━━━ Dataset content ━━━

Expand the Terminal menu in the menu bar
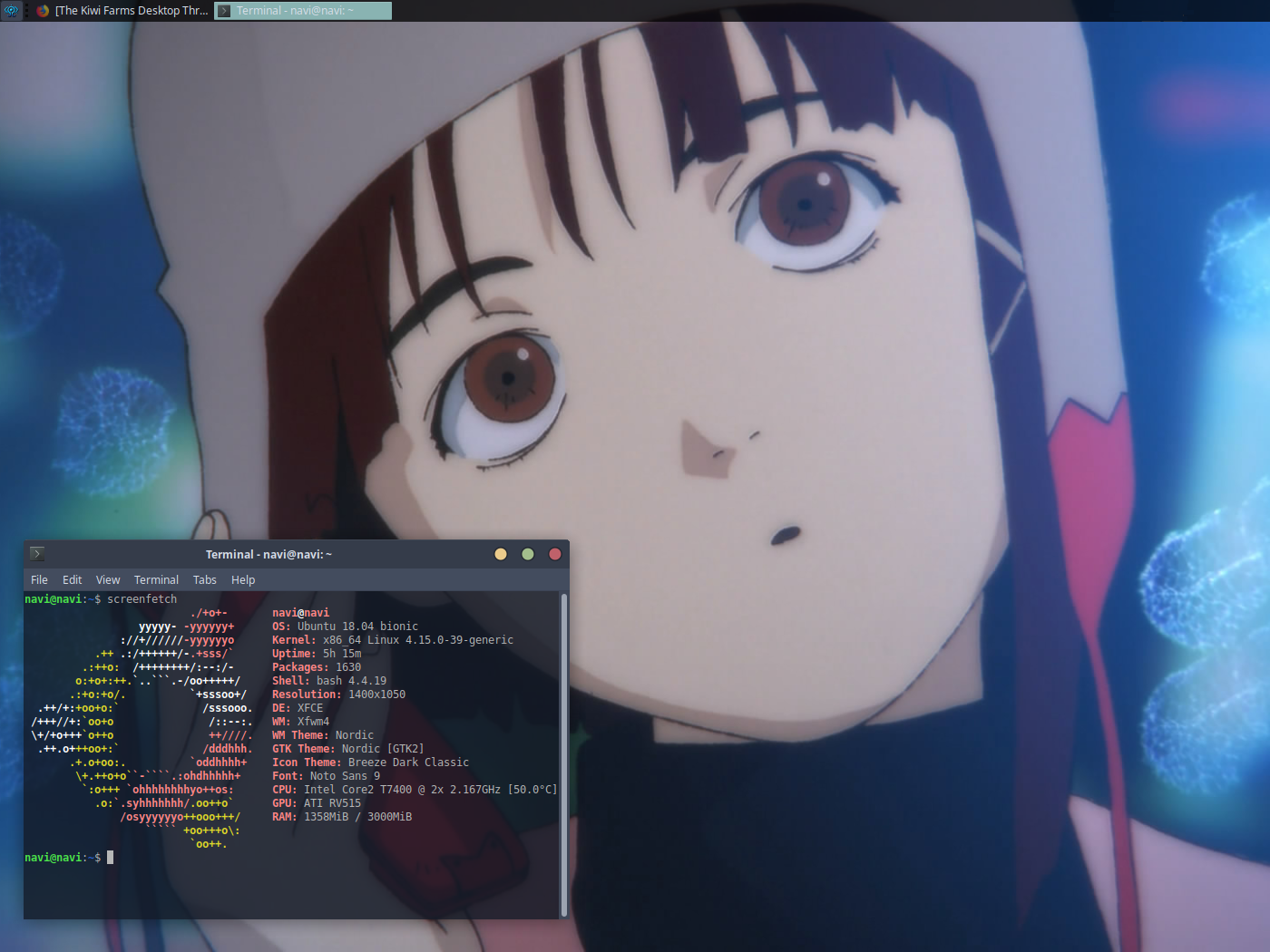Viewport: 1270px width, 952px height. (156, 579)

━━━
━━━ Dataset content ━━━

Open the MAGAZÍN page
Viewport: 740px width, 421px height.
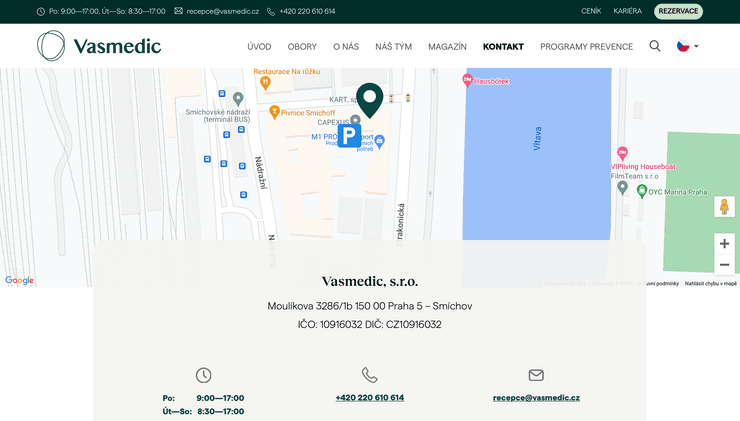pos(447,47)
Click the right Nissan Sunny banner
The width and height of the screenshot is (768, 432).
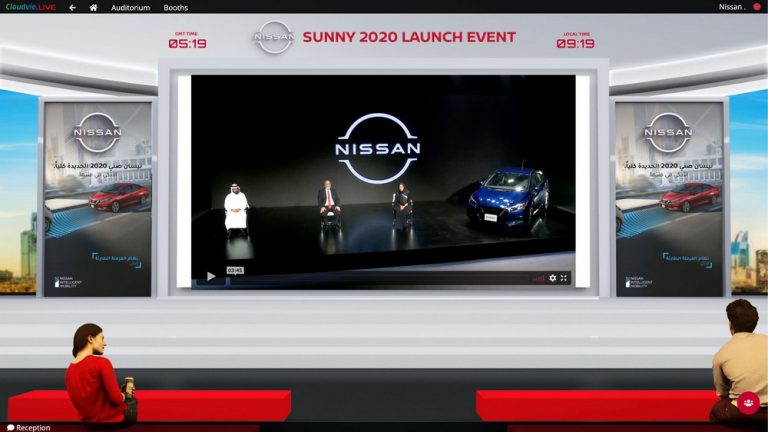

━━━

◆ **What to work on**:
Exact copy, pictures excluded: from the line with "Viewport: 740px width, 421px height." up to and including the line with "The width and" in the data above.

◆ **Response box**:
Viewport: 740px width, 421px height.
pos(447,47)
Click the right Nissan Sunny banner
The width and height of the screenshot is (768, 432).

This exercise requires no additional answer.